At the very same moment, an Indian spy sails into the golden-hued, sycamore-scented city with a secret mission from the British Empire. When he leaves, 17 years later, it will be to the smell of kerosene and smoke as the city, and its people, are engulfed in flames.
Publisher: Head Of Zeus
ISBN: 9781800246973
The Silence of Scheherazade
Defne Suman
My birth, on a sweet, orange-tinted evening, coincided with the arrival of Avinash Pillai in Smyrna.
According to the European calendar, it was the year 1905. The month was September.
When the passenger ship carrying the Indian spy approached the port, I had not yet been born, but through the opening in my mother’s womb a slender beam of light had begun to seep into the dark pool where I had lived for months. She couldn’t get up and walk. Not because of the weight of me, but because of the opium she was inhaling from the pipe wedged between her middle and ring fingers. She’d turned her face to the window and was watching the curtains flying drunkenly in the arms of the wind.

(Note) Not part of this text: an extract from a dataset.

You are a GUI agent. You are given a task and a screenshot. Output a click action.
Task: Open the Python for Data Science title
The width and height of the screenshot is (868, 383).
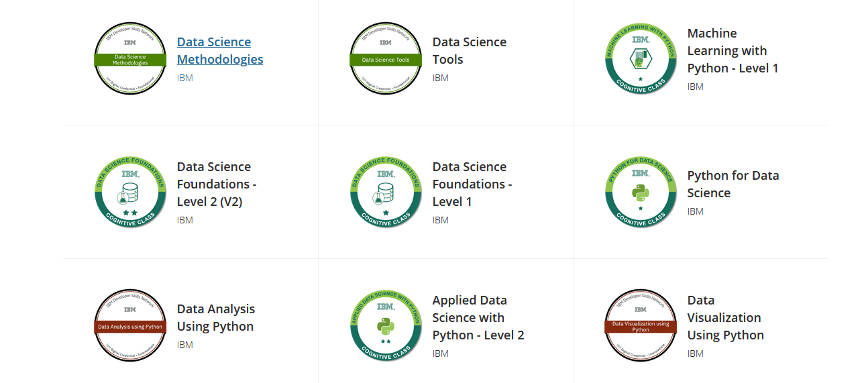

The previous year – or was it two years ago? – she’d danced a waltz with one of the engineers from the Aydin Railway at a midsummer party held at the Bournabat Club. The man had whirled her around on the polished-wood floors much like those curtains were flying around just then. What was the man’s name? She remembered his high British cheekbones, the house he lived in at the northern end of the quay and the soulless skill of his steps, but somehow she couldn’t recall his name. Mr…? Mr Somebody. What? A strange name. Not ordinary. She raised her head and took another puff of the pipe between her two fingers. Purple rings wavered in front of her dark eyes. Mr Somebody slid away, across the polished-wood floor.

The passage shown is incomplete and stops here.